ネット販売を取り扱う企業にとって要となるのはECサイトの充実。特に専門的な商品である場合、その特長や使用法をいかに正確に魅力的に消費者に伝えるかがポイントとなります。ECサイトに動画広告を組み込むことは、従来店頭販売でしか実現しなかった「対面説明」ならではの良さを手に入れることにつながります。

米国Brandon Gailleの調査によると、ECサイトに動画広告を活用した際に生じるメリットは非常に多く、そもそもサイトの滞在時間自体が2分以上長くなるという結果が出ています。続いて動画広告なしのサイトに比べ購入率が64%アップ、コンバージョン率も30%アップしたとのデータも。また意外かもしれませんが、約6割の高齢者は、テキスト情報を読むより動画広告を見る方が良いと答えています。

日本でECサイトの動画制作により成功している企業のひとつに、「カメラのキタムラ」の株式会社キタムラが挙げられます。専門店ならではの商品情報の多さを活かし、商品ごとに動画を埋め込み、カメラの特徴であるシャッター音、液晶の見え方、グリップの質感などを店員が伝えるスタイルをとっています。

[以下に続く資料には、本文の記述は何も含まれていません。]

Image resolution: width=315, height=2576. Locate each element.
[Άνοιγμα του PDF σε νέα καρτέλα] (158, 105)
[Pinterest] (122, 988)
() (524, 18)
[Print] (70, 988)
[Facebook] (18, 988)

これによりECサイト内だけでなく消費者がSNS上でシェアすることも増えたといいます。ある商品の再生回数が急激に増加したときには、その結果を他の商品に反映できるのもこの動画広告のメリットです。またキタムラ社のように実店舗も構える場合には、動画広告がそのまま社員教育の教材ともなりえるでしょう。

商品のストーリーや想いをダイレクトに伝えることができるのも、動画広告・映像広告の良さの一つです。従来の企業イメージを払拭した商品や意外性を打ち出した商品をリリースする場合にも、ECサイト上で動画広告を活用することは非常に効果的と言えます。